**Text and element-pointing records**

---+---

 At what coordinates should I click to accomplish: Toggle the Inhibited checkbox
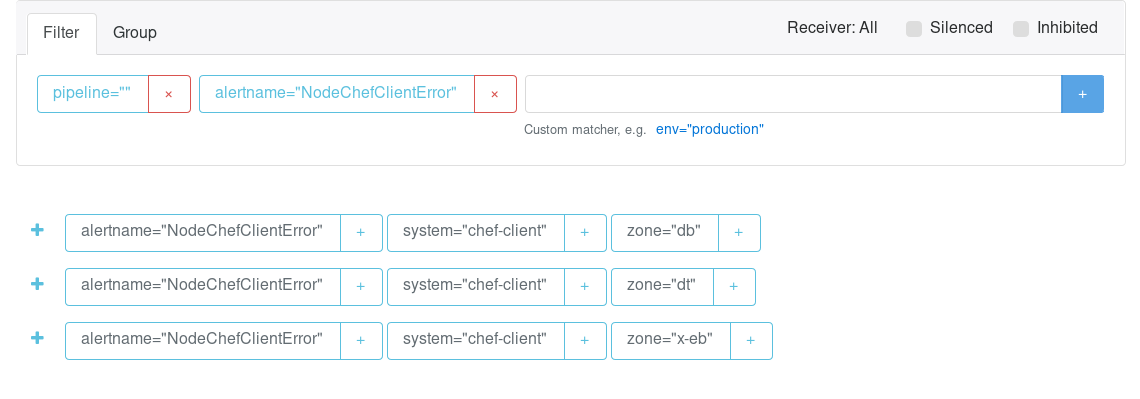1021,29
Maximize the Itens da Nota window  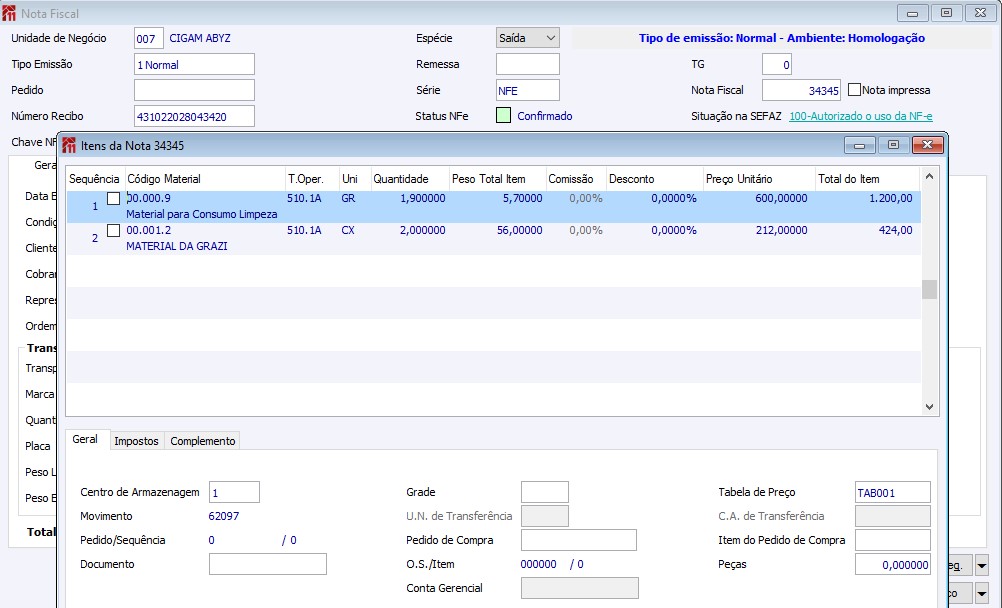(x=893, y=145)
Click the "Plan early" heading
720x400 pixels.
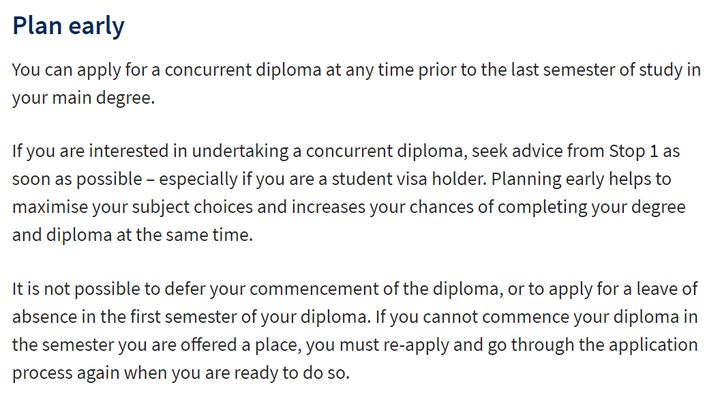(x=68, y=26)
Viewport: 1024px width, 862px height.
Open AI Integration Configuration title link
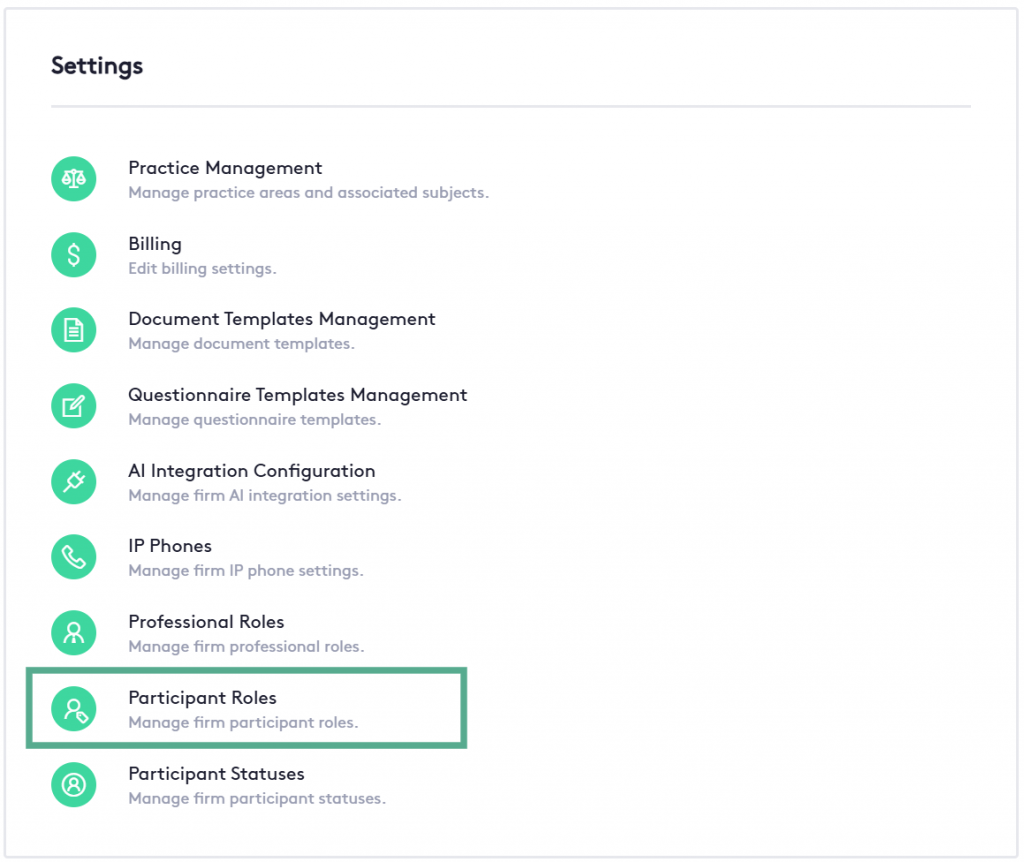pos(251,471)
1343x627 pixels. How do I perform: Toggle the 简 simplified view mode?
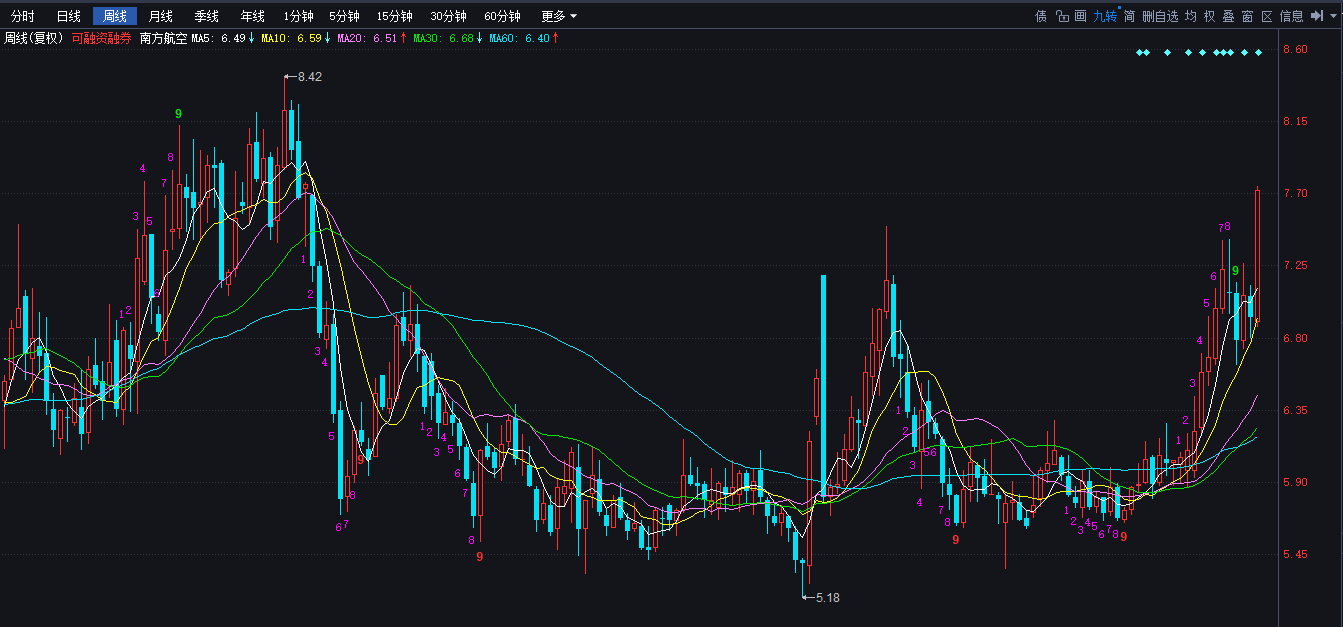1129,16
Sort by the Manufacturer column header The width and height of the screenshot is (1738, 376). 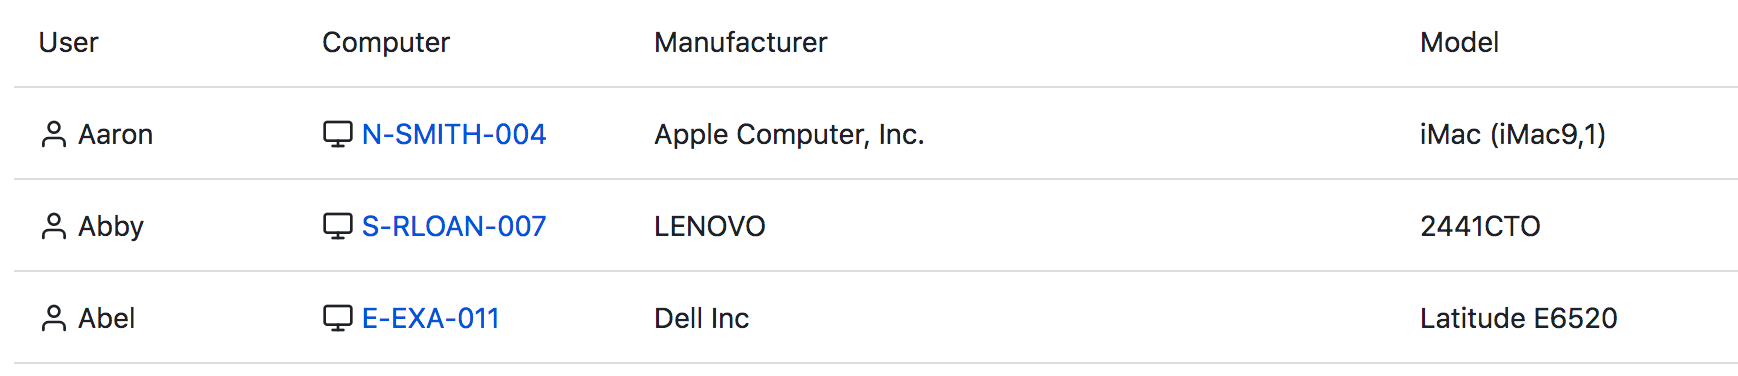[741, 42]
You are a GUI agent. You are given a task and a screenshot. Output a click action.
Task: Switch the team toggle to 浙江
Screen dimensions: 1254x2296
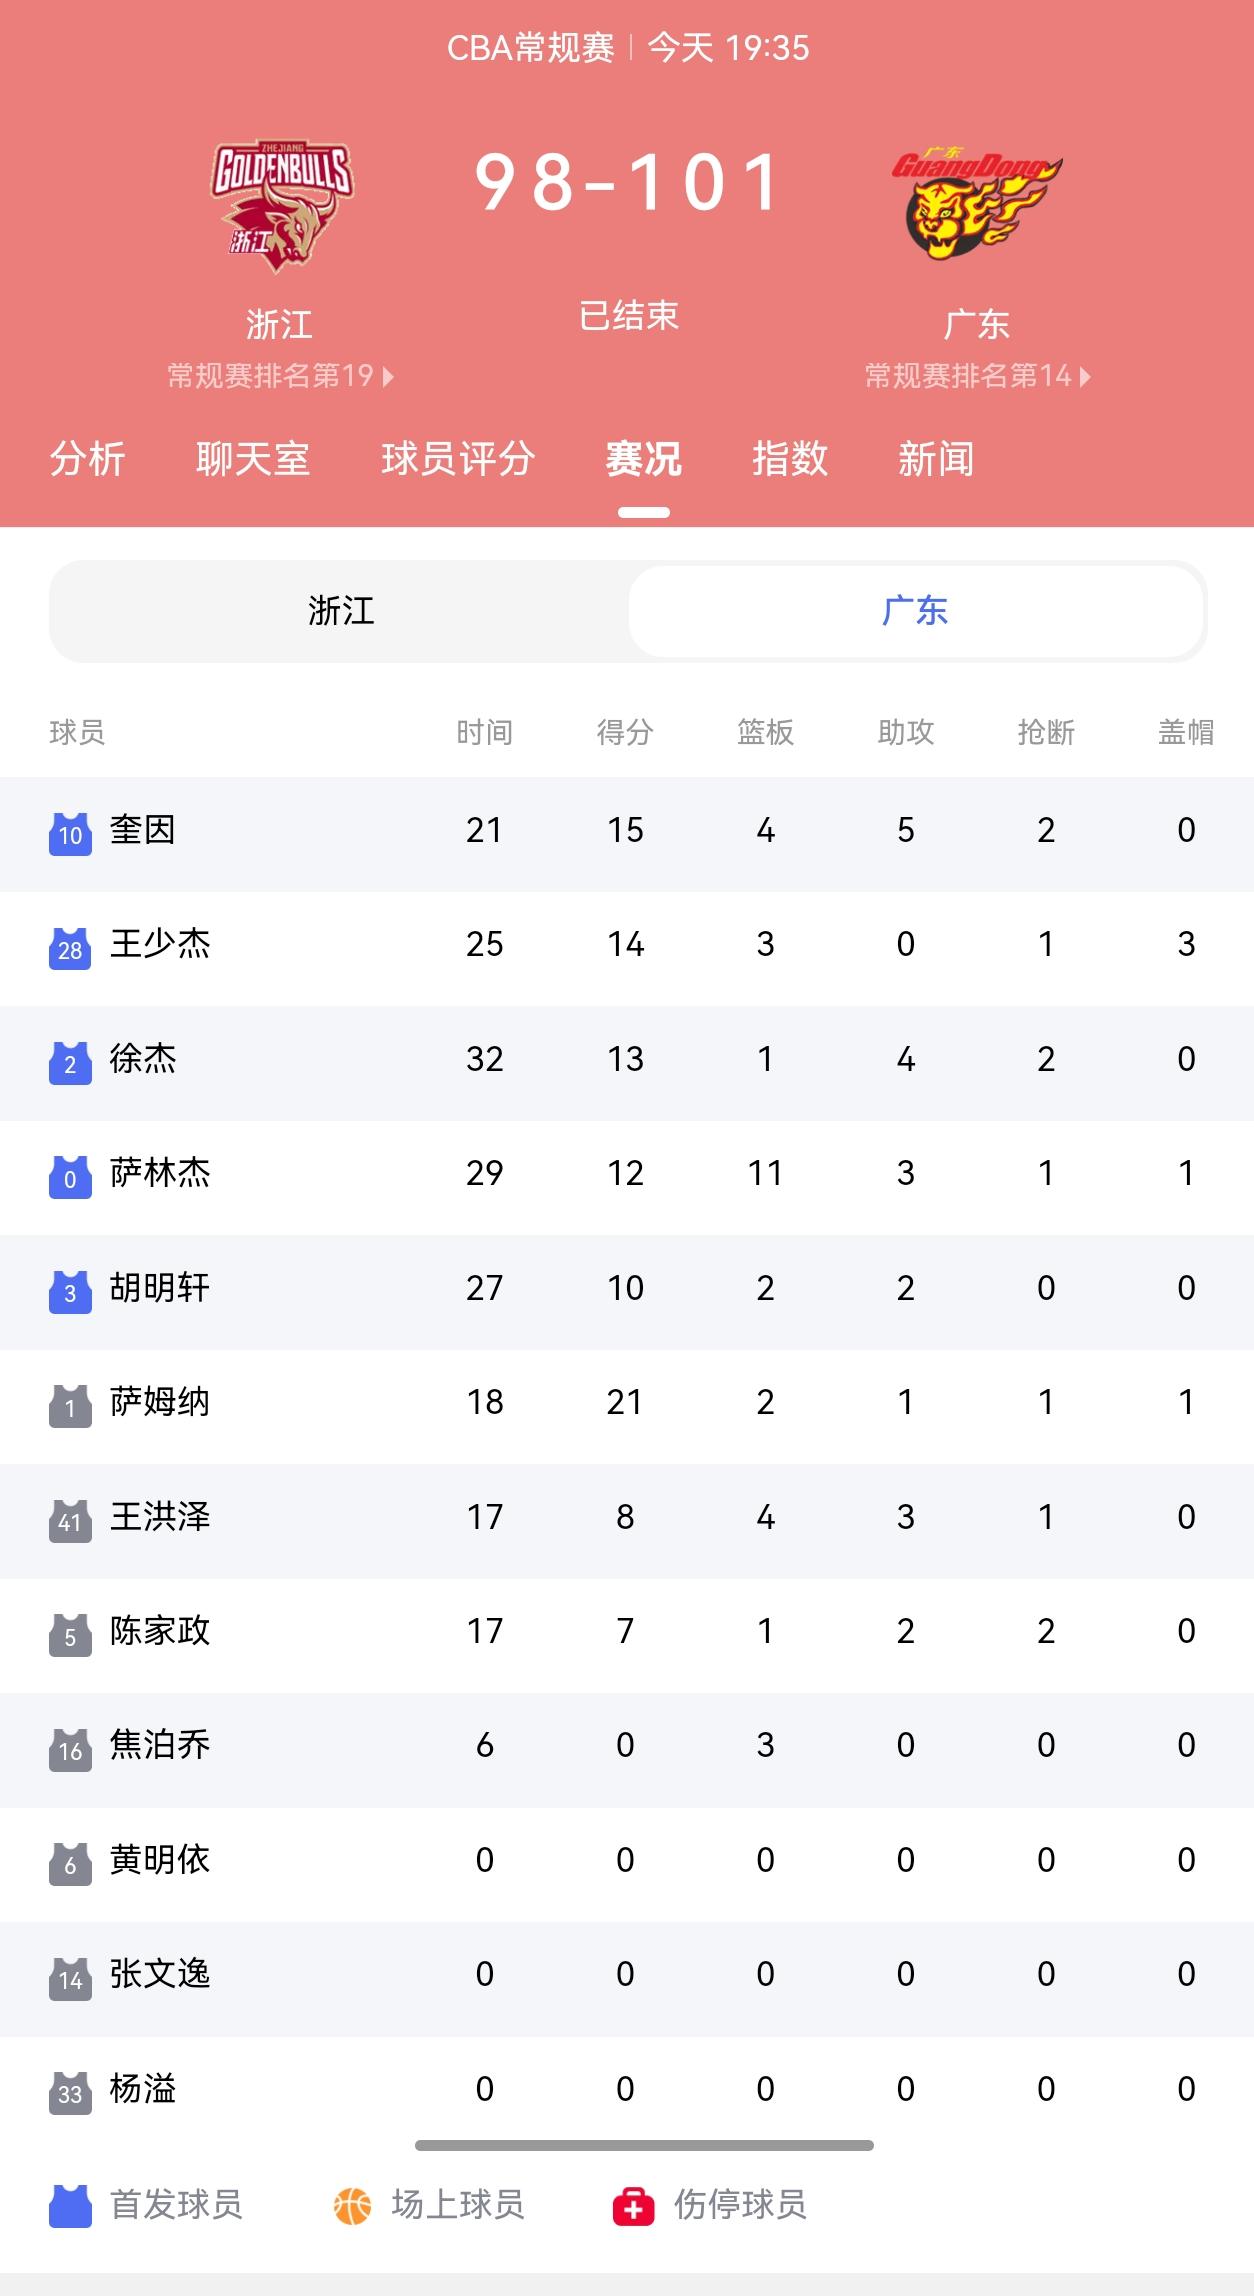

---+---

**OBJECTIVE**
Set down the lines of the material word for word, starting at the line that contains "You are a GUI" and ending at the end of the material, both included. Leave out the pictures.

**RESPONSE TO THE EXERCISE**
You are a GUI agent. You are given a task and a screenshot. Output a click action.
Task: Switch the team toggle to 浙江
Screen dimensions: 1254x2296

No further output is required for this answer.